Assignment
Print verbatim the lines from the beginning of the entries through the line containing "Given: Tap the next image arrow button", both ends included. Pictures should be left out.

Collected data entries
....

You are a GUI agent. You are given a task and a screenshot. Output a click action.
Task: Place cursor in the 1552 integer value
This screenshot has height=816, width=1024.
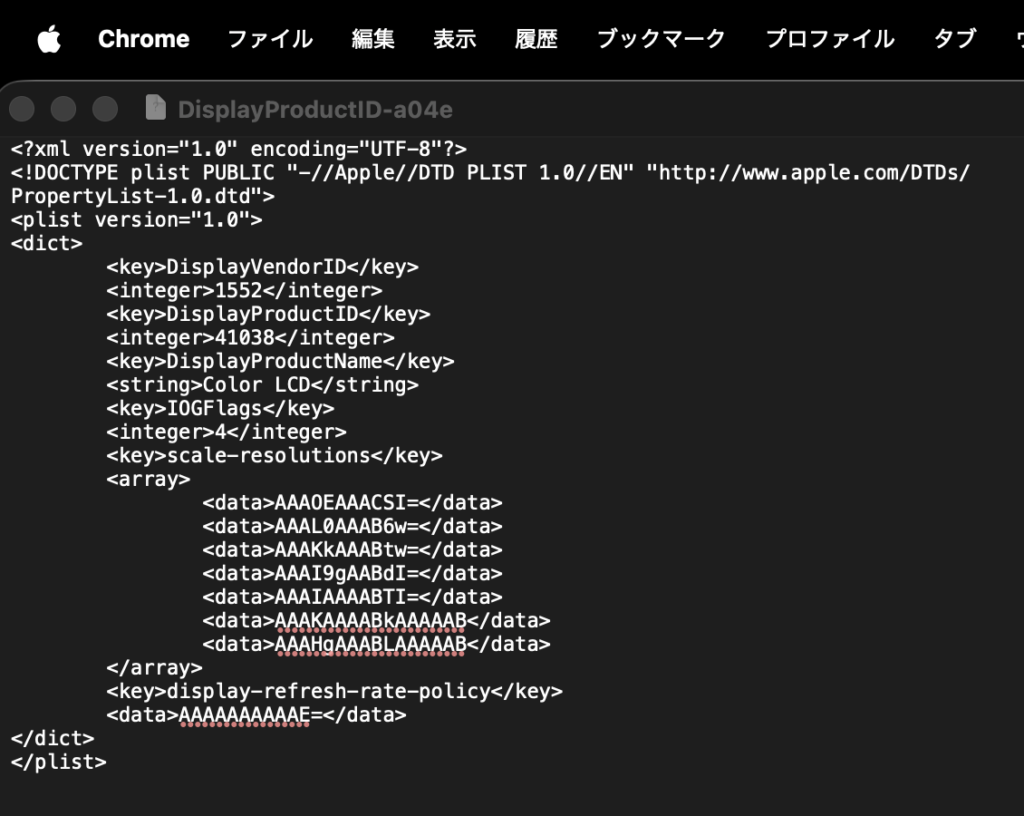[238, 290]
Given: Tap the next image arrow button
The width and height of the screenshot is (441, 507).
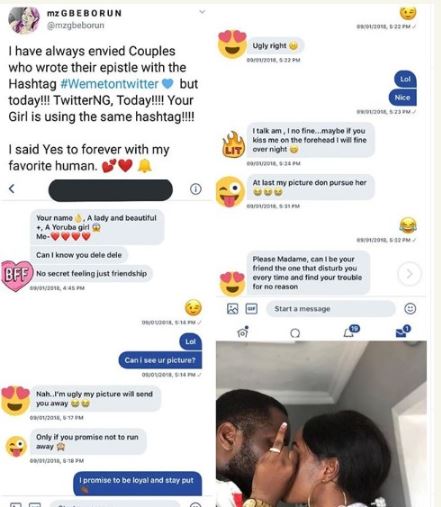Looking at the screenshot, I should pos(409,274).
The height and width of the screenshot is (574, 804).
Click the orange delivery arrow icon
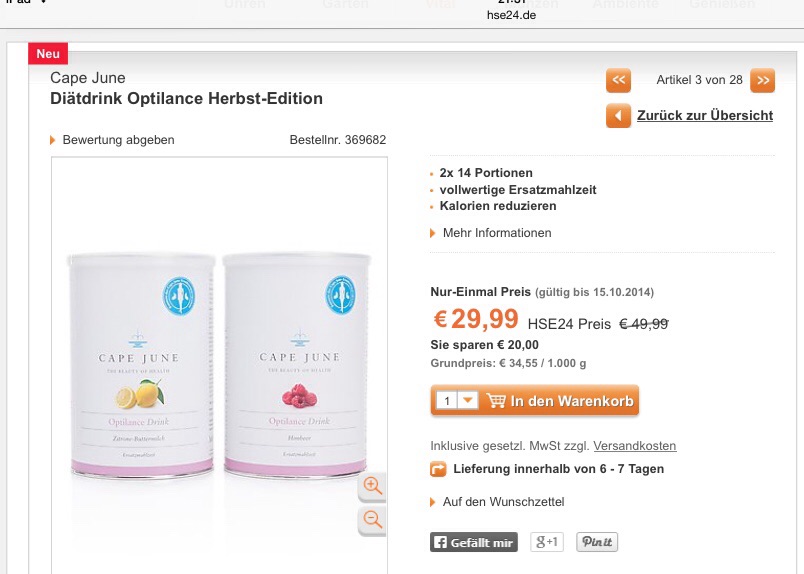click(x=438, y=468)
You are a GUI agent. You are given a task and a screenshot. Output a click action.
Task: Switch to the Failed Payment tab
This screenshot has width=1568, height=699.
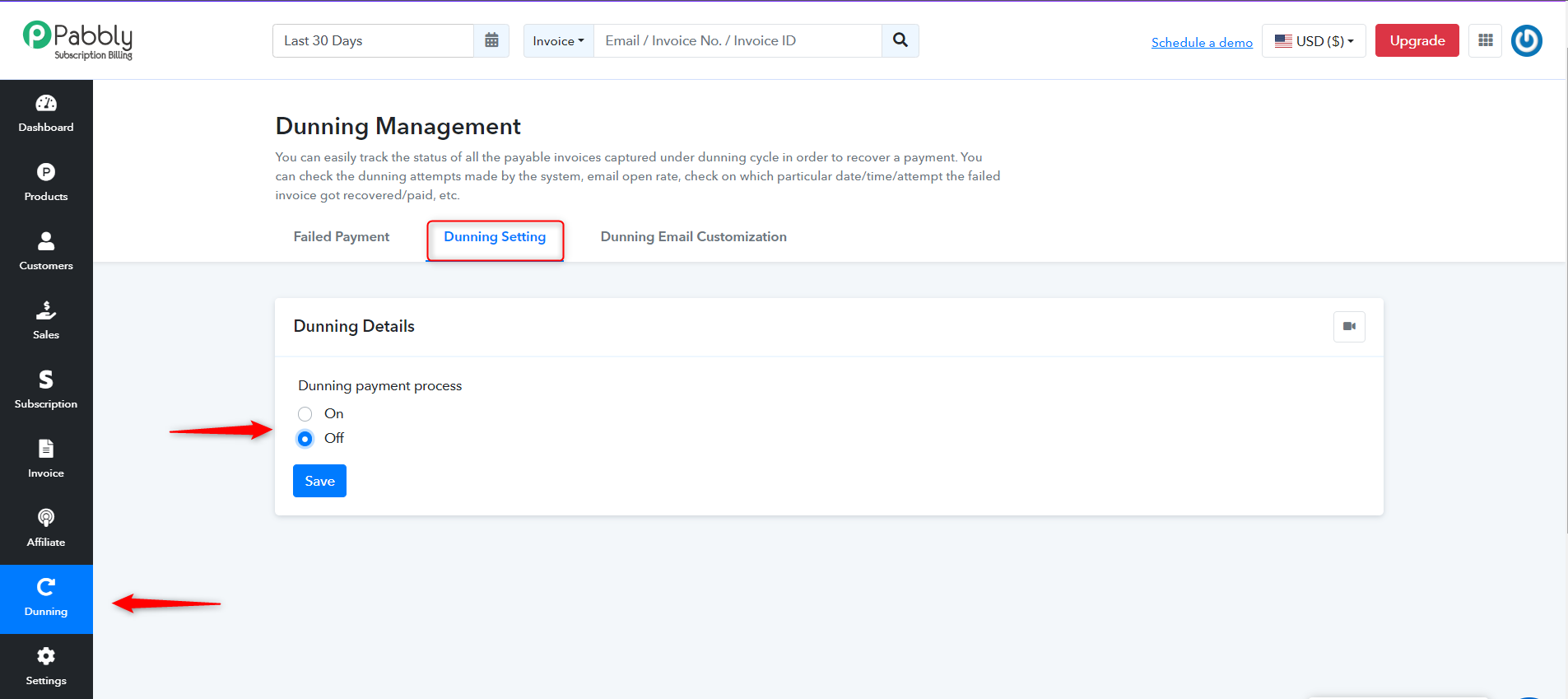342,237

....

Answer to the problem
You are a GUI agent. You are given a task and a screenshot. Output a click action.
Task: Place cursor in the 1552 integer value
This screenshot has height=816, width=1024.
[238, 290]
Given: Tap the next image arrow button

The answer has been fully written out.